11 “storms of steel” A reference to Ernst Jünger’s famous novel of the Western Front in the First World War, In Stahlgewittern (1920). English translations (Storm of Steel) by Basil Creighton (1929) and Michael Hofmann (London: Penguin Books, 2003).

12 Kleist Heinrich von Kleist (1777–1811) wrote his first drama, Die Familie Ghonorez (better known as the tragedy Die Familie Schroffenstein) in Switzerland in 1802, where — perhaps influenced by Rousseau’s views on nature — he briefly harbored hopes of settling to a rural existence. He killed himself in a suicide pact with Henriette Vogel on November 21, 1811, on the shores of the Wannsee near Berlin.

13 Otto von Kotzebue On Kotzebue, see “Why I grieve I do not know” p. 71 and note p. 191 above, and also Walser’s eponymous piece in the volume Fritz Kochers Aufsätze: Geschichten; Aufsätze (pp. 326—27). Otto von Kotzebue was in fact the son of the dramatist.

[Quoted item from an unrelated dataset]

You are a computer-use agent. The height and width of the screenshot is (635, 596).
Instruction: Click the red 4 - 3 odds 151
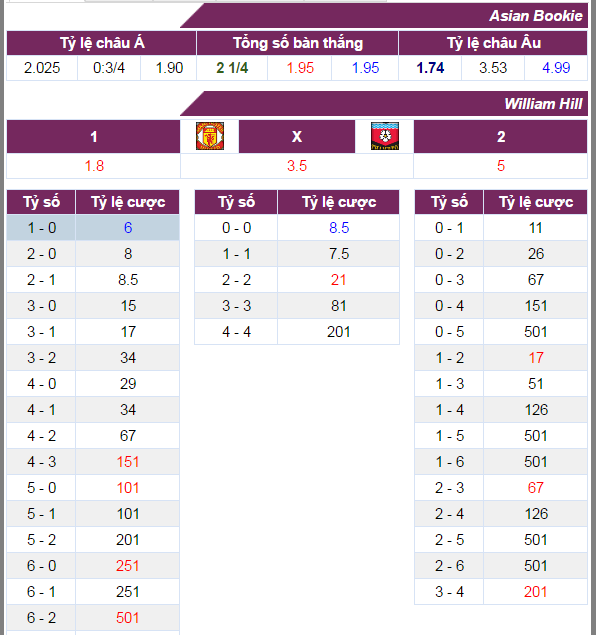[x=128, y=462]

14 “yards and yards” Vladimir Nabokov, Speak, Memory: An Autobiography Revisited (Harmondsworth: Penguin Books, 1987), pp. 65–66; (New York: Vintage, 1989), p. 83.


AS DAY AND NIGHT—

1 “Action et passion” “Action and passion so little separable that one no longer knows who is looking and who is being looked at, who is painting and who is being painted” (translation by Michael Hamburger, in his version of this essay in Unrecounted, p. 80: a closer rendering than in the published translation of Merleau-Ponty’s essay listed in the Bibliography).

2 his comprehensive work on art and illusion E. H. Gombrich, Art and Illusion: A Study in the Psychology of Pictorial Representation (Princeton, NJ: Princeton University Press, 2000), p. 206.

3 Gombrich goes on to explain Ibid., p. 207.

4 “And though he may try” Ibid., p. 220.

5 We are such stuff as dreams In English in the original where, however, “on” is misquoted as “of.”

6 ’tis all a Chequer-board In English in the original (Rubáiyát of Omar Khayyám, trans. Edward FitzGerald).